Somehow – Nick wasn't quite certain on details, really – Monroe had managed to convince him to accompany him to local wesen bar. He'd been a bit doubtful at first – he really didn't want to spend the night assuring everyone in the place that he wasn't about to cut off their heads – but Monroe had said that there were a good number of regular human patrons there too and that they'd just assume Nick was a new human.

So he had agreed. Which was how he found himself in the middle of rather crowded bar at Monroe's side, listening to orders fly in for some of the oddest drinks he had ever heard of.

To be fair, it was a rather nice place – it just wasn't the kind of place that Nick liked to frequent. Give him a diner or a café or even someone's house any day.

A groan from the man at his side pulled him out of his thoughts.

"What's wrong?" he asked, concerned. Considering where they are, Nick wouldn't be surprised if Monroe noticed someone who just happened to be a Reaper or otherwise out for one – or both – of their blood.

The last thing he expected was for Monroe to groan, "That song," and slam his head on the table. It looks painful, like he's trying to erase some sort of horrific memory.

As the first few notes started to play, Nick realised he knew the song in question.

"You've got something against Duran Duran?" he asked, sounding confused. After all, it was Duran Duran. "Because if you do, we really need to have a talk."

Monroe groaned, even louder this time. "I forgot how painfully uneducated you are," he said, his voice muffled by the table. "I like them just fine, it's the song I have a problem with. Listening to a couple of blutbaden sing about their hunts doesn't really help with wieder thing, you know."

Nick looked at Monroe, shock evident in his eyes. "You're saying they're blutbaden? Now I know you're pulling my leg."

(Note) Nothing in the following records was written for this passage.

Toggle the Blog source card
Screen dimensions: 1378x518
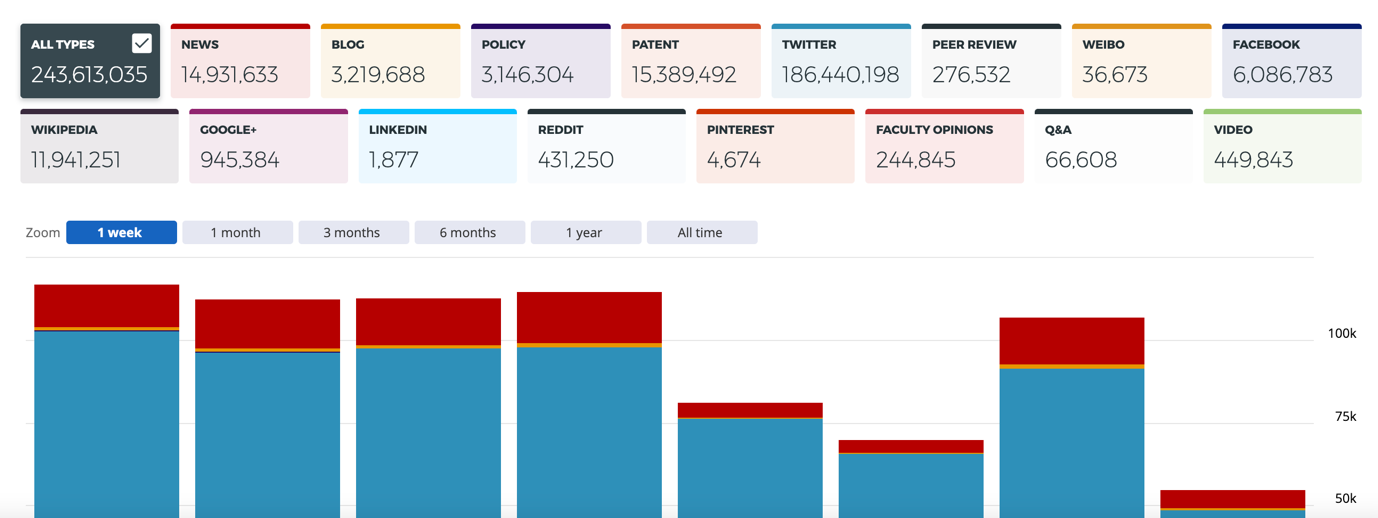coord(390,62)
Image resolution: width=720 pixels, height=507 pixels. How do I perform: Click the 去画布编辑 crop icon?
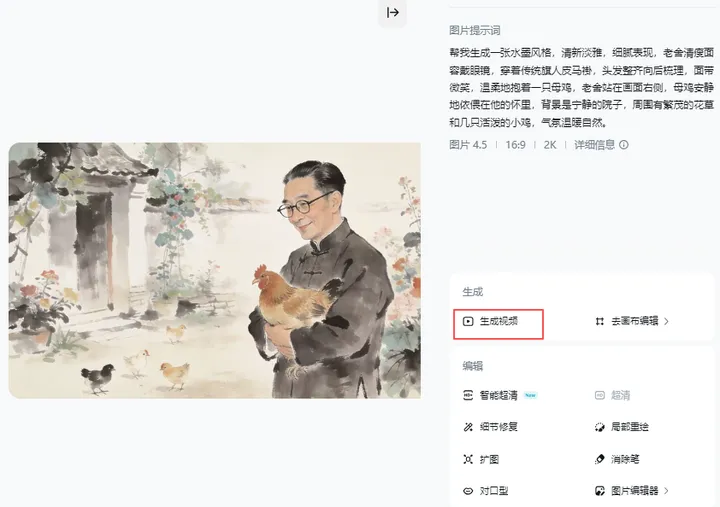(600, 321)
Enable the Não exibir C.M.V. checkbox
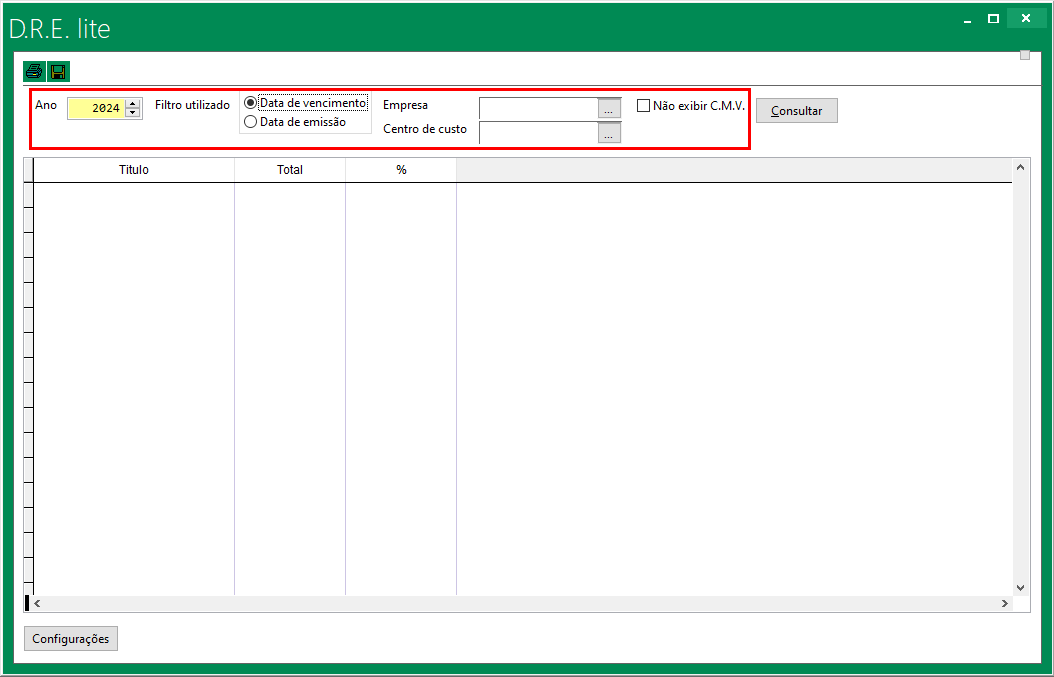 tap(644, 105)
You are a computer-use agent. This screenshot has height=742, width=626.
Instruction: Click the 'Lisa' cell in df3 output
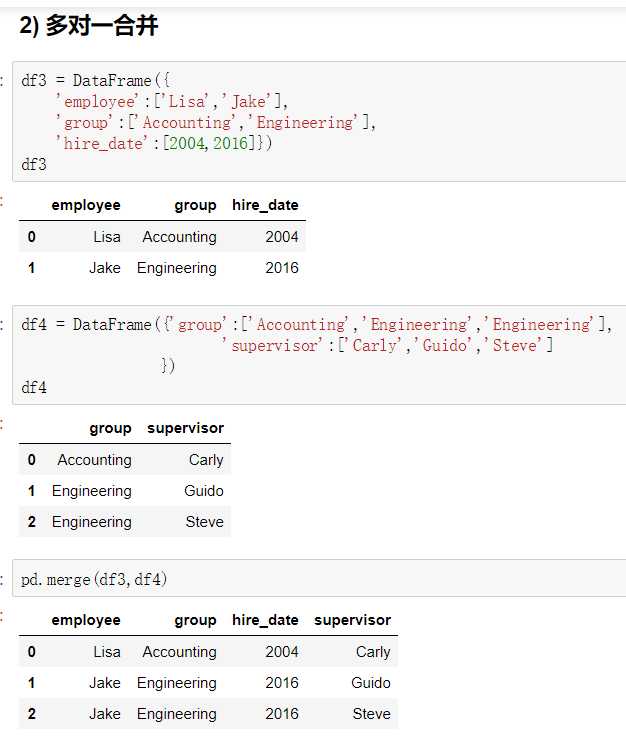[x=106, y=237]
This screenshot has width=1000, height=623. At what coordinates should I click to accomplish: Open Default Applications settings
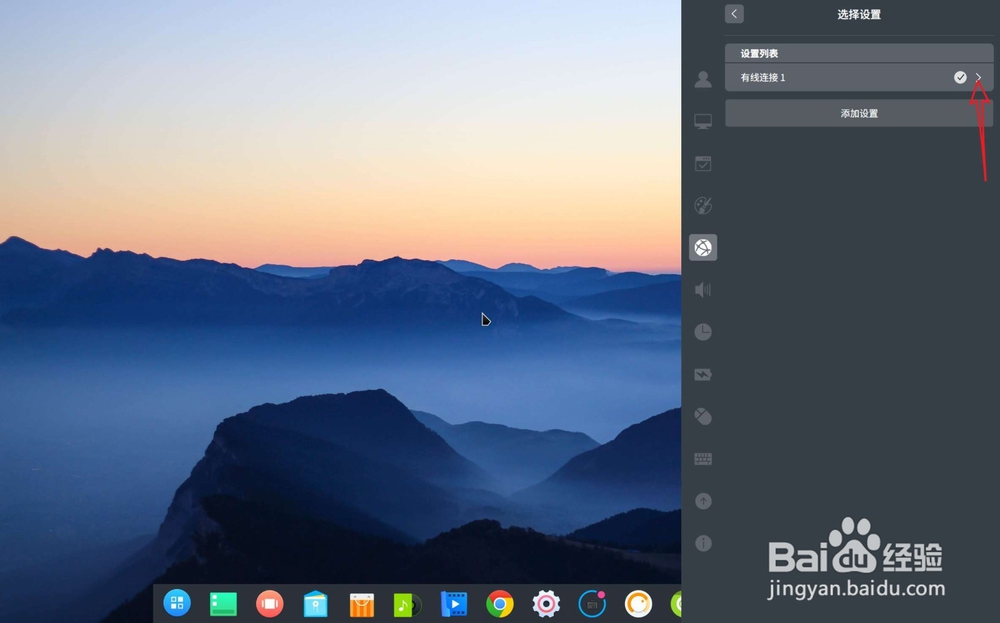(x=703, y=163)
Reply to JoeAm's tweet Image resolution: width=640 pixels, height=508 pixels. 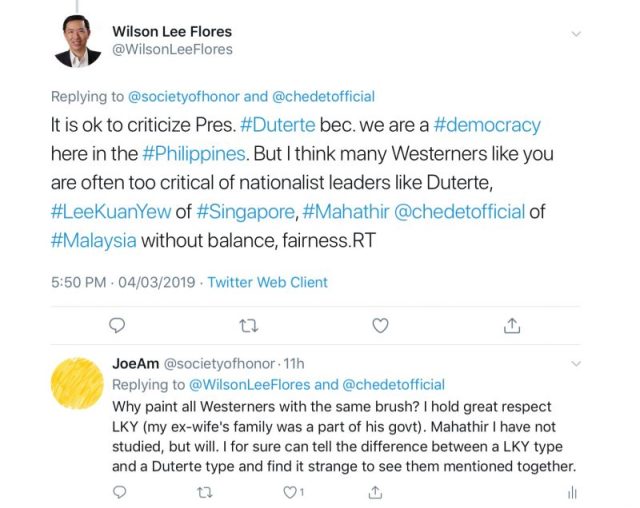(118, 491)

Monroe lifted his face long enough to direct an eye-roll at him. "Honestly, it's not like they're being subtle. 'Hungry Like The Wolf' mean anything to you? You know, the Grimm side of you?"

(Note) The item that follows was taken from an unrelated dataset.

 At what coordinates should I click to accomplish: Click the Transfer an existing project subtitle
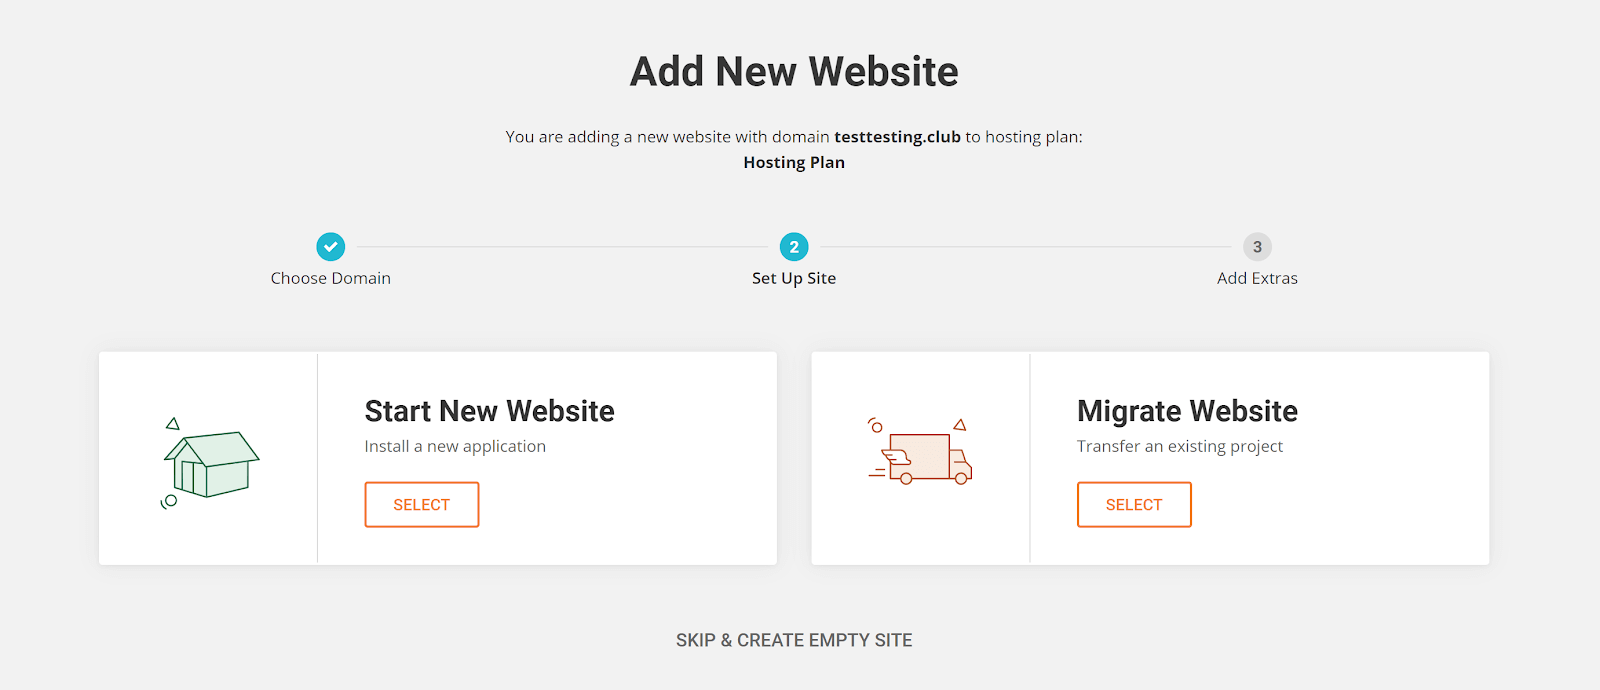tap(1180, 446)
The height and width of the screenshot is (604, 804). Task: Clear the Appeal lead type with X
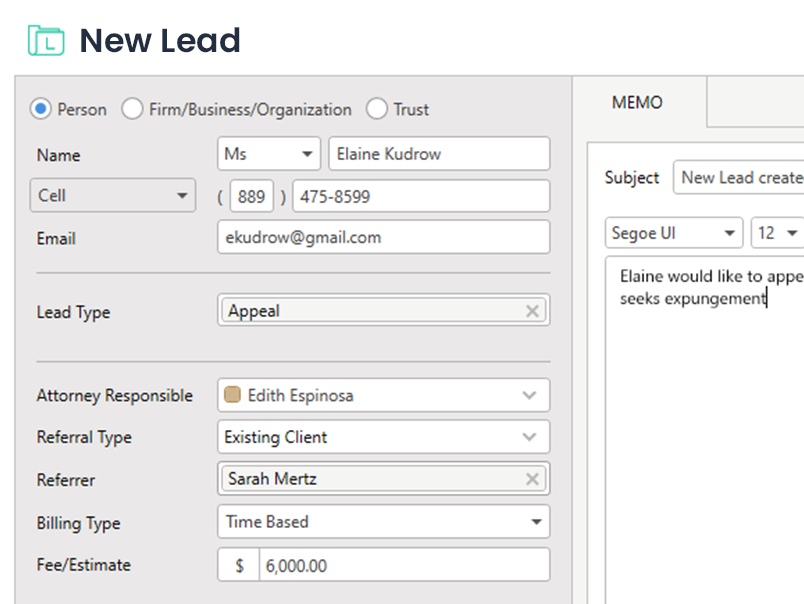(x=533, y=311)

Nick was pretty sure he looked rather idiotic, his mouth hanging open as it was.

Not that Monroe noticed it – he'd returned to making out with the table as soon as he finished talking.

iii.

"Monroe tells me you guys were part of the Löwen Games once," Rosalee commented during a particularly slow day at the shop. Nick had taken a rare day off, and bored, was lounging around the shop.

(Maybe he was hoping he'd get to scare a few eisbieber – his home was still being flooded with pies and cakes and knitted things, and he was a bit tired of it all – but he wisely kept that to himself. Rosalee could be rather terrifying when she wanted to be.)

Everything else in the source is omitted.